“The average man doesn't want to be free. He simply wants to be safe.”

—H. L. Mencken 

I thought, maybe, after getting to know Alabama politics for a while, that I might find a way to temper my libertarian sensibilities. If only I gave the political scene enough time and all due respect, I thought, then maybe I would learn to find a way to love the politics of my native soil. 

I was wrong. Completely, spectacularly wrong.

If anything, the longer I entertain Alabama politics, the more inflamed and incorrigible my libertarian streak becomes. I even find myself wanting to use the “a-word.”

Now, don’t get me wrong. There are many talented, earnest, intelligent, diligent, charming and downright wonderful people in Alabama politics — many good men and women across the spectrum — yet the more I watch these children of God play their political games this side of Eden, the more I find their government an absurd mockery of the concepts of liberty, self-reliance, and self-government. 

Does the Alabama Legislature occasionally get things right? 

Yes, of course, though what they do finally get right is too often a remedy to what they first got wrong – like a man who breaks legs for a living finally going into the crutch business – but very rarely do these remedies result from a genuine or principled desire for liberty. 

Liberty carries little currency in the Alabama Legislature. Why? Because liberty carries little sway with almost all systems of government ever devised by man. 

The coin of the realm in politics — from Montgomery to Washington to Timbuktu — is ultimately the desire for safety

Governments aren’t created to make men free, but to make men feel safe, even from themselves, at the expense of their own freedom.

This desire for safety manifests in many forms, some more obvious and commonsensical than others. Crime, for instance, will always be an obvious issue because most people would like to be safe from murder, assault, rape, robbery, fraud, etc. Even libertarians desire the basic safety of law and order, as libertarians see the only proper function of the law is to protect persons and property against force and fraud. 

From this basic starting point, the competing desires for safety and liberty agree, but they soon diverge. Soon, the desire for safety begins to regard liberty as a danger to be suppressed, shackled and overcome. 

One can imagine an endless list of concerns from which to make people feel safe, but men especially wish to be made safe from the unregulated liberty of other men. Thus, protecting the “general welfare” of society can mean almost anything under the sun, requiring laws that necessarily violate individual rights for the sake of collective safety. 

That’s when the desire for safety runs amok — when the people’s liberties are traded like special favors in law rather than protected by law as birth rights.

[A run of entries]
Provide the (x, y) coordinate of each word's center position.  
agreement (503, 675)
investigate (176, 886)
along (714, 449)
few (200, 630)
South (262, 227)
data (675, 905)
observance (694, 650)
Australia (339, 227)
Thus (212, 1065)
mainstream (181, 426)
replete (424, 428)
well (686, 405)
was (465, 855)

...

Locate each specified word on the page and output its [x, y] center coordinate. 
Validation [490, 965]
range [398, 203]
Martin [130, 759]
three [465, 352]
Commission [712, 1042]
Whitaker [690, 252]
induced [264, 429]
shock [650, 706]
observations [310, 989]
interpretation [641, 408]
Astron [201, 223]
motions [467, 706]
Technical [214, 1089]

Parts of the exercise —
1. Reproduce the passage of the essay on Alabama politics and liberty starting with "Liberty carries little currency" and going on through "their own freedom.", word for word.
2. Write the next part of the essay on Alabama politics and liberty, picking up right after its last sentence.

Task results —
1.
Liberty carries little currency in the Alabama Legislature. Why? Because liberty carries little sway with almost all systems of government ever devised by man. 

The coin of the realm in politics — from Montgomery to Washington to Timbuktu — is ultimately the desire for safety

Governments aren’t created to make men free, but to make men feel safe, even from themselves, at the expense of their own freedom.

2.
That’s when the government starts picking winners and losers in almost every aspect of life, creating powerful incumbent interests that are inevitably treated more equally than others. 

Liberty is then reduced to the counterfeit freedom of the ballot box, as the average man is told he is free, not because he is free from government molestation of his person and property, but because he has a vote to choose between this or that politician to run said government to keep safe his presumed noble interests from the presumed wicked interests of other men. 

Such a vote for safety from other men’s whims can, of course, mean a vote for almost anything in practice – for health, for religion, for education, for efficiency, for jobs, for the children – but all come back to the desire to feel safe. 

As for the politicians who run for office and win, they also aren’t immune to this overriding desire for safety, as safety can simply mean defending one’s reputation and status. Given that officeholders are theoretically beholden to the voters (but more practically are beholden to their donors who provide the funds to propagandize and manipulate the voters), most political officeholders are as nervous as a strumpet at a Sunday morning church service. 

This desire for safety compels most officeholders to “go along to get along” out of fear of being left out in the cold by their colleagues, donors, and, ultimately, the voters. 

Obedience, not freedom, is the legislator’s virtue. Those who wish to command must first learn to obey.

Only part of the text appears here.